Als ich 1949 nach Wien zurückkehrte und sah, in was für einem erbarmungswürdigen Zustand das Schweizertor war, ließ ich es zum Andenken an meinen Vater restaurieren und es trägt die Inschrift 'In memoriam Caroli Altmann'."

Gerade heute sind vielleicht weder private Förderungsinitiativen, noch die Dankbarkeit der Kinder ihren Eltern gegenüber sehr ausgeprägt, weshalb diese Anekdote auf jeden Fall bewahrt sein will.
Auch auf der anderen Seite des Tores befindet sich eine Inschrift, die allderdings Rätsel aufgibt.

Die Inschrift lautet: "Si Deus pro nobis quis contra nos 1660", was bedeutet: "Wenn Gott mit uns (ist), wer (ist) gegen uns", oder vielleicht besser: "wer (könnte dann) gegen uns (sein)". Es gibt ein paar Vermutungen, wie dieser Text hätte zustande kommen können, aber die Jahreszahl passt zu keiner dieser Annahmen.
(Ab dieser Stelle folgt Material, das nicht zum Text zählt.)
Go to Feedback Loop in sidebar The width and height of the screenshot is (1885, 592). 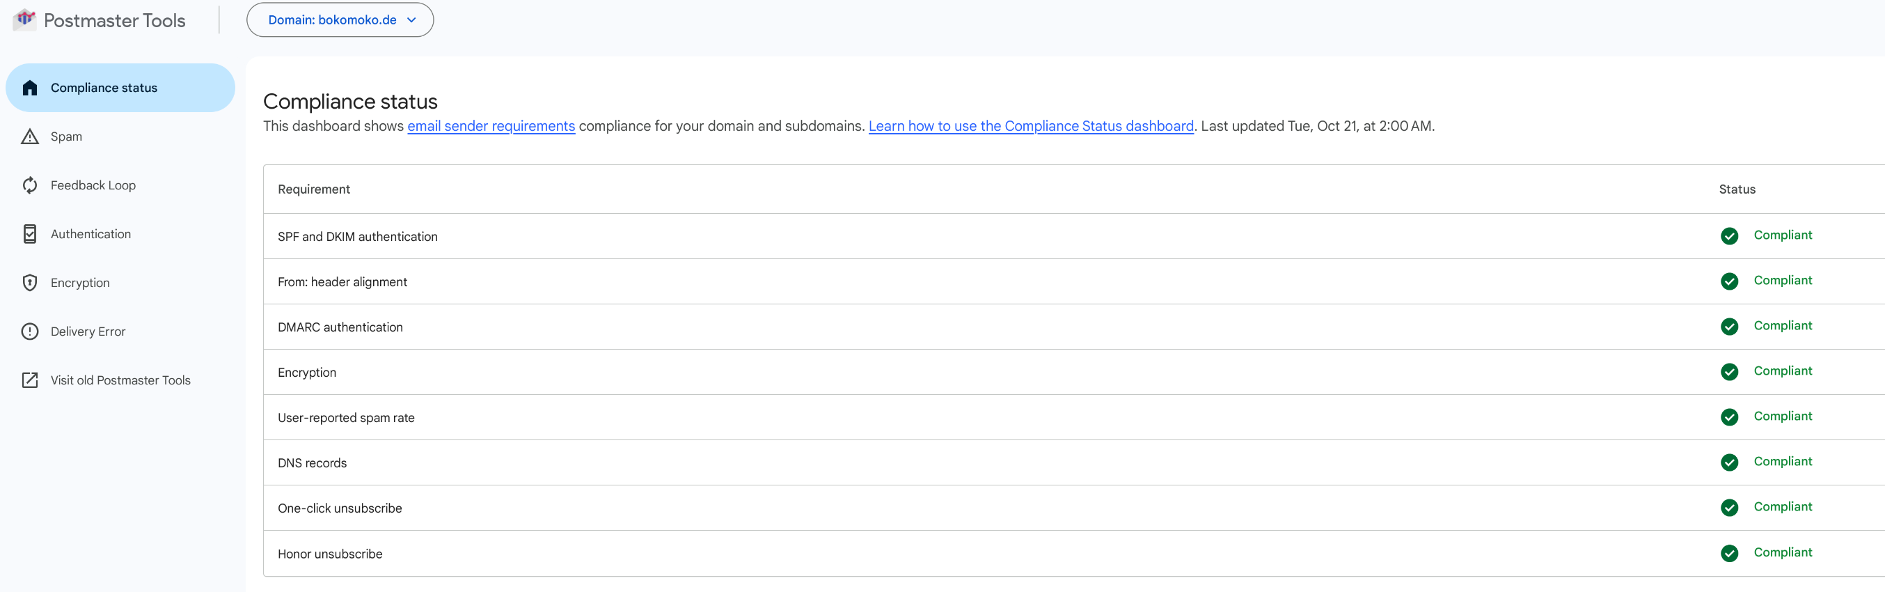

Wir verlassen jetzt das Tor und werfen einen Blick in den Hof des Schweizertrakts. Eine Anekdote erzählt von der Ankunft des Neffen von Joseph II, des späteren Franz II/I, der aus Italien geholt wurde, um am Hof erzogen zu werden, da Joseph II selbst keine Erben haben würde. Als die Kutsche bei der Botschafterstiege (im Bild rechts) hielt, soll der junge Mann zum Kutscher gesagt haben: "Aus is' mit der Gaudi, Johann, ab morgen bin ich Kaiserlehrling". Sehr begeistert dürfte er von seiner Zukunft nicht gewesen sein ...
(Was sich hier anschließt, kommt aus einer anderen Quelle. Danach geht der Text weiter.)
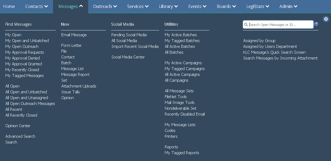The width and height of the screenshot is (331, 161).
Task: Open the LegiStats dropdown
Action: (258, 6)
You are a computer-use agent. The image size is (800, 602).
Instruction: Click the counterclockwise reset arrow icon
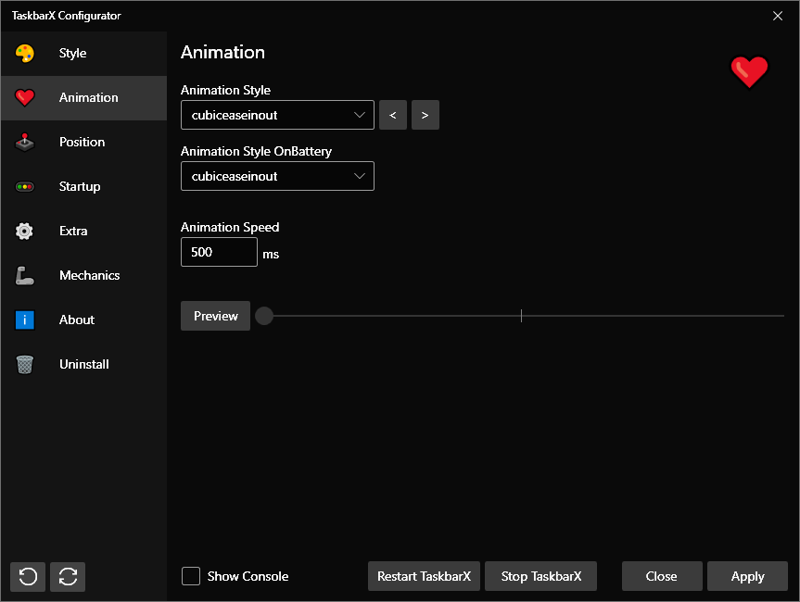tap(28, 576)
Aus schriftlichen Quellen wissen wir, dass seit 1296 in diesem Trakt eine Hofburgkapelle existierte. Die heutige wurde allerdings erst rund 150 Jahre später fertig. Aber seit 1498 ist sie der Sitz der Wiener Hofmusikkapelle. Doch nicht nur das. Hier singen auch die Wiener Sängerknaben jeden Sonntag um 9.15 Uhr zur Messe. Bitte beachten Sie, dass dies kein Konzert der Sängerknaben ist, sondern dass ihr Auftritt allein im Rahmen des Gottesdienstes geschieht.
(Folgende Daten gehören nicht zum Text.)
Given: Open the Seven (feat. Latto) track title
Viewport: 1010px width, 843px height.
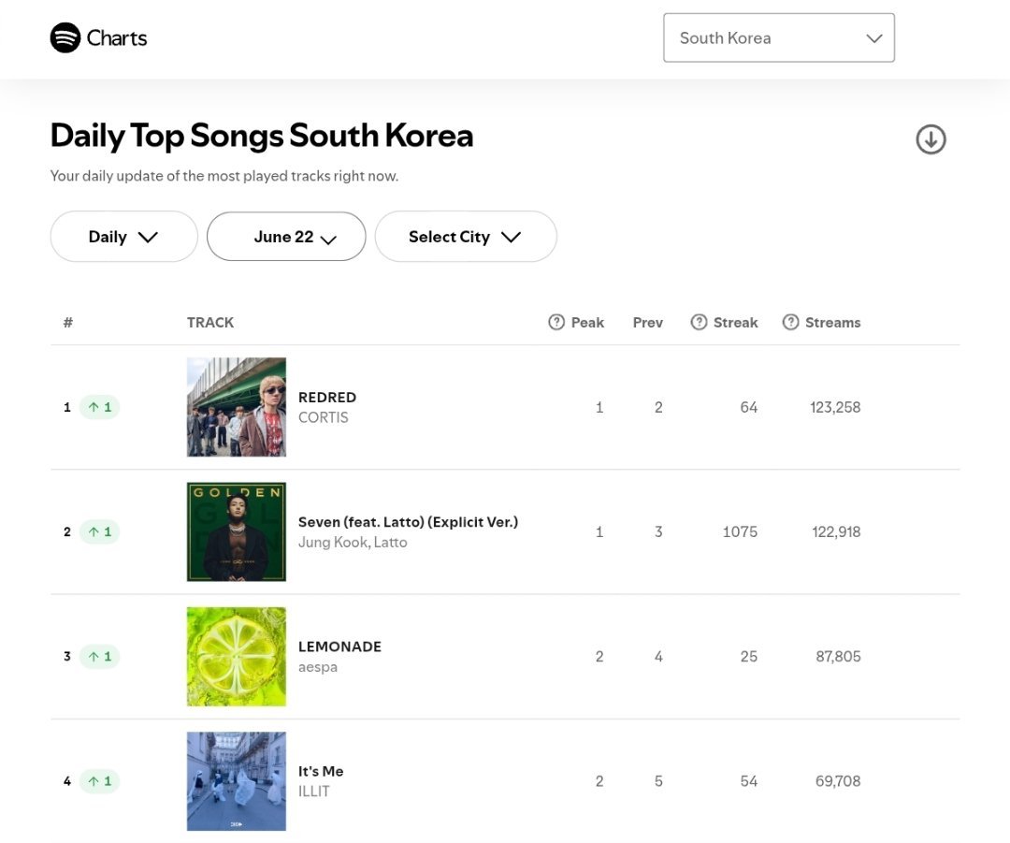Looking at the screenshot, I should tap(408, 522).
Damit haben wir den Rundgang durch das Areal der Hofburg abgeschlossen.
Bevor wir uns verabschieden, möchte ich Sie jedoch einladen, mit mir noch in den Burggarten zu kommen, um dort einem Herrn unsere Reverenz zu erweisen. Wir verlassen den Schweizerhof, biegen links ab und gehen die ganze Neue Burg entlang, wo wir dann wieder links gehen und uns im Burggarten befinden. Wir gehen am Standbild von Mozart vorbei, in die hinteren Regionen des Gartens - und dort steht er.
Nicht hoch zu Ross, fast unscheinbar steht dort "der erste Diener seines Staates", der länger als irgendein anderer Monarch regiert hat und dem das Schicksal so harte Willküren auferlegt hat. Er war vielleicht nicht der Hervorragendste der Habsburger - aber er war sicher der Ehrlichste von ihnen. Deshalb glaube ich, dass Franz Joseph, dieser unauffällige, aber enorm starke Kaiser, einen guten Abschluss dieser Stadtwanderungen bildet. Auch als Symbol der Stadt Wien, einer Stadt, die nicht die Verherrlichung von Paris erreicht auch nicht den Zauber von Rom, nicht die Macht von Moskau und nicht die Anziehungskraft von London, die aber Stärke und nicht zuletzt Kultur genug besitzt, um ein internationales Zentrum für die ganze Welt sein zu können.

Ich danke Ihnen, dass sie mich auf meinen Wanderungen begleitet haben und hoffe, dass Ihnen Wien immer in guter Erinnerung bleiben wird.